-------- DATASET EXTRACT

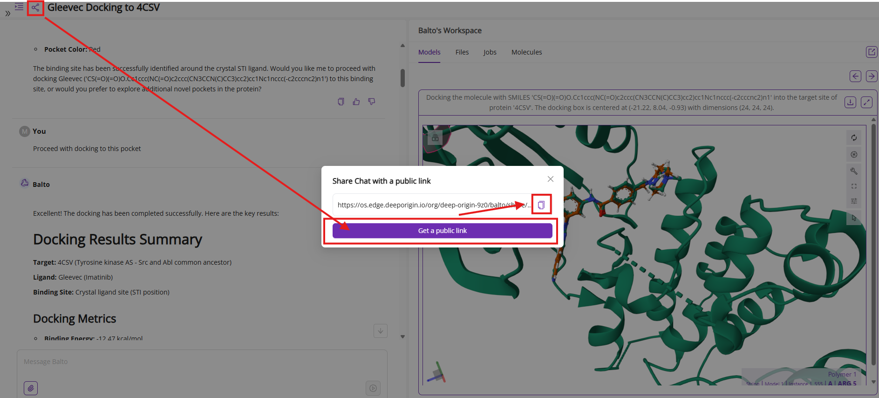Screen dimensions: 879x398
Task: Reset the 3D viewer camera
Action: (854, 137)
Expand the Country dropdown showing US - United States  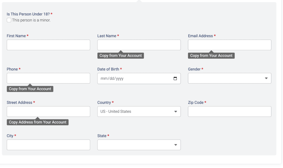coord(139,112)
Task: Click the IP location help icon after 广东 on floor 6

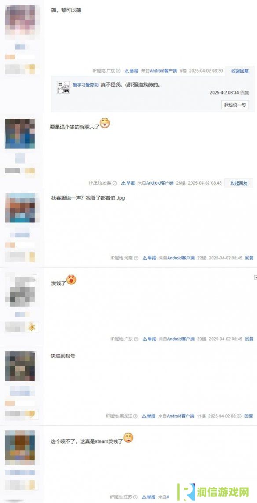Action: click(118, 71)
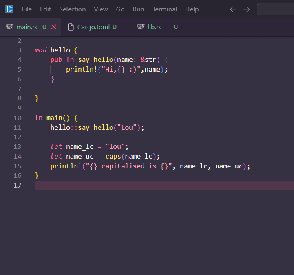The image size is (294, 275).
Task: Open the View menu
Action: (101, 9)
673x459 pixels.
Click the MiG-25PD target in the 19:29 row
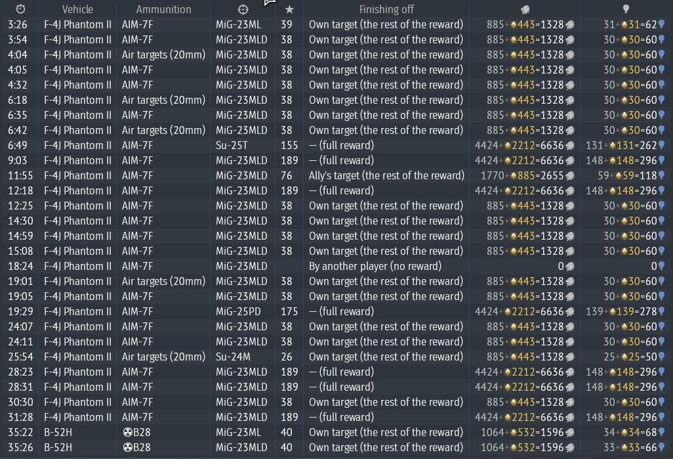coord(237,311)
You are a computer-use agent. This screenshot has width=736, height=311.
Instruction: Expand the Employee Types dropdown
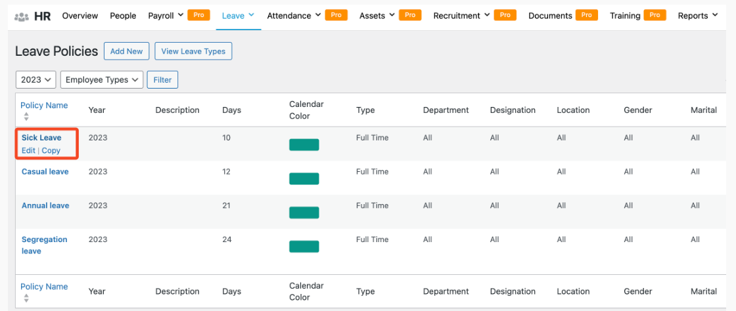[x=101, y=79]
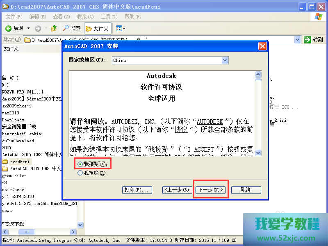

----------------

** TASK INSTRUCTIONS **
Beginning with the line that bears "Task: Click the", output each line through the last line of the listing exactly, and no others; skip the pictures.

** RESULT **
Task: Click the IP location help icon after 广东 on floor 6

Action: click(118, 71)
The image size is (294, 275).
Task: Open the View menu
Action: (101, 9)
673x459 pixels.
Click the MiG-25PD target in the 19:29 row
coord(237,311)
You are a computer-use agent. This screenshot has width=736, height=311.
Instruction: Expand the Employee Types dropdown
[x=101, y=79]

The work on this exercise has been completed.